[Pixel coordinate grounding data]
● ● ● ● ● ● ●

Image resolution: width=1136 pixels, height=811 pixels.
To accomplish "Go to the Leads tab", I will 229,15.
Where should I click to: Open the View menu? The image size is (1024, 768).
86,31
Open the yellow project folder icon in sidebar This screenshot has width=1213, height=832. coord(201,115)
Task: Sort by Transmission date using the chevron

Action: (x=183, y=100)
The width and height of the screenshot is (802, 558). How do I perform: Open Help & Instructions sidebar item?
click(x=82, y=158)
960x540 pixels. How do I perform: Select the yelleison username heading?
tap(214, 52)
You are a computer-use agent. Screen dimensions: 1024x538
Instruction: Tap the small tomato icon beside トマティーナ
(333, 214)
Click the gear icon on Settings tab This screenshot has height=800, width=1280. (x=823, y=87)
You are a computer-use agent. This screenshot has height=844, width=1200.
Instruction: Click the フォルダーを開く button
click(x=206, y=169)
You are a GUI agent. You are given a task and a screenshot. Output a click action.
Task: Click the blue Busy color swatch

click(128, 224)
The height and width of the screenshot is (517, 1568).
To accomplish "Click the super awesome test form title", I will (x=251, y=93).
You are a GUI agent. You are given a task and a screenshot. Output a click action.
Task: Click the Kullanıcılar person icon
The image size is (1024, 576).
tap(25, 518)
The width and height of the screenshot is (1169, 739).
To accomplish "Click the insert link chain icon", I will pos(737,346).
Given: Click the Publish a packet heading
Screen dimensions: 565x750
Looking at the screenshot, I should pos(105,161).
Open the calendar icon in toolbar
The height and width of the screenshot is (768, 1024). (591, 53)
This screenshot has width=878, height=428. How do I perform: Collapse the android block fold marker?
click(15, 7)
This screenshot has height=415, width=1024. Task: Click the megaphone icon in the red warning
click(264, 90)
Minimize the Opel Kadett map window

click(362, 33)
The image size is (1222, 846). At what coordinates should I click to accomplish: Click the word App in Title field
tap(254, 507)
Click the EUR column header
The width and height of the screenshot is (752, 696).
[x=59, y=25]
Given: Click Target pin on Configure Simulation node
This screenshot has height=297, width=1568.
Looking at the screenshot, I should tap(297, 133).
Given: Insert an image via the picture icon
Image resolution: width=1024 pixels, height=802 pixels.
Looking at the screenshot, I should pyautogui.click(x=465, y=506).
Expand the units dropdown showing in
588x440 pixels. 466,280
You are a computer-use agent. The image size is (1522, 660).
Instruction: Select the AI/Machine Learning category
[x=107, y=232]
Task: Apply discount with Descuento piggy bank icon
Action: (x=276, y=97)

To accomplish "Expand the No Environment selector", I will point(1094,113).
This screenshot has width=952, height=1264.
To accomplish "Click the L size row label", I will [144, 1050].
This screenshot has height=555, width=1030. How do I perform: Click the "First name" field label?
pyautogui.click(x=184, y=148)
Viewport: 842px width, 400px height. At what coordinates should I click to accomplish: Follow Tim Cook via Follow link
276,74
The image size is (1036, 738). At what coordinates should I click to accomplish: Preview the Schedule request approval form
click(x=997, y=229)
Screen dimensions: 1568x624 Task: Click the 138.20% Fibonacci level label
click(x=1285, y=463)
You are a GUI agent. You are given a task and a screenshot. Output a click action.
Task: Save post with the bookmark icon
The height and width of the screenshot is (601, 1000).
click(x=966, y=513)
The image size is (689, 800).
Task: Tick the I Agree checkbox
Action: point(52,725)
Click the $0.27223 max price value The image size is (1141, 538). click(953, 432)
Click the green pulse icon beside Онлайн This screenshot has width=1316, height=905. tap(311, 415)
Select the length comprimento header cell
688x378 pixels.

● ● ● ● ● ● ●

§ TASK REQUIREMENTS: Copy out the records in full, matching every line character for character.

§ ANSWER TO THIS EXERCISE:
Image resolution: width=1136 pixels, height=811 pixels.
To accomplish "Go to the Leads tab", I will 229,15.
Where should I click to: Open the View menu? The image size is (1024, 768).
86,31
Open the yellow project folder icon in sidebar This screenshot has width=1213, height=832. coord(201,115)
Task: Sort by Transmission date using the chevron

Action: (x=183, y=100)
The width and height of the screenshot is (802, 558). How do I perform: Open Help & Instructions sidebar item?
click(x=82, y=158)
960x540 pixels. How do I perform: Select the yelleison username heading?
tap(214, 52)
You are a computer-use agent. Screen dimensions: 1024x538
Instruction: Tap the small tomato icon beside トマティーナ
(333, 214)
Click the gear icon on Settings tab This screenshot has height=800, width=1280. (x=823, y=87)
You are a computer-use agent. This screenshot has height=844, width=1200.
Instruction: Click the フォルダーを開く button
click(x=206, y=169)
You are a GUI agent. You are given a task and a screenshot. Output a click action.
Task: Click the blue Busy color swatch

click(128, 224)
The height and width of the screenshot is (517, 1568).
To accomplish "Click the super awesome test form title", I will (x=251, y=93).
You are a GUI agent. You are given a task and a screenshot. Output a click action.
Task: Click the Kullanıcılar person icon
The image size is (1024, 576).
tap(25, 518)
The width and height of the screenshot is (1169, 739).
To accomplish "Click the insert link chain icon", I will pos(737,346).
Given: Click the Publish a packet heading
Screen dimensions: 565x750
Looking at the screenshot, I should pos(105,161).
Open the calendar icon in toolbar
The height and width of the screenshot is (768, 1024). (591, 53)
This screenshot has width=878, height=428. How do I perform: Collapse the android block fold marker?
click(15, 7)
This screenshot has height=415, width=1024. Task: Click the megaphone icon in the red warning
click(264, 90)
Minimize the Opel Kadett map window

click(362, 33)
The image size is (1222, 846). At what coordinates should I click to accomplish: Click the word App in Title field
tap(254, 507)
Click the EUR column header
The width and height of the screenshot is (752, 696).
[x=59, y=25]
Given: Click Target pin on Configure Simulation node
This screenshot has height=297, width=1568.
Looking at the screenshot, I should tap(297, 133).
Given: Insert an image via the picture icon
Image resolution: width=1024 pixels, height=802 pixels.
Looking at the screenshot, I should pyautogui.click(x=465, y=506).
Expand the units dropdown showing in
588x440 pixels. 466,280
You are a computer-use agent. The image size is (1522, 660).
Instruction: Select the AI/Machine Learning category
[x=107, y=232]
Task: Apply discount with Descuento piggy bank icon
Action: (x=276, y=97)

To accomplish "Expand the No Environment selector", I will point(1094,113).
This screenshot has width=952, height=1264.
To accomplish "Click the L size row label", I will [144, 1050].
This screenshot has height=555, width=1030. How do I perform: Click the "First name" field label?
pyautogui.click(x=184, y=148)
Viewport: 842px width, 400px height. At what coordinates should I click to accomplish: Follow Tim Cook via Follow link
276,74
The image size is (1036, 738). At what coordinates should I click to accomplish: Preview the Schedule request approval form
click(x=997, y=229)
Screen dimensions: 1568x624 Task: Click the 138.20% Fibonacci level label
click(x=1285, y=463)
You are a GUI agent. You are given a task and a screenshot. Output a click action.
Task: Save post with the bookmark icon
The height and width of the screenshot is (601, 1000).
click(x=966, y=513)
The image size is (689, 800).
Task: Tick the I Agree checkbox
Action: point(52,725)
Click the $0.27223 max price value The image size is (1141, 538). click(953, 432)
Click the green pulse icon beside Онлайн This screenshot has width=1316, height=905. tap(311, 415)
Select the length comprimento header cell
688x378 pixels.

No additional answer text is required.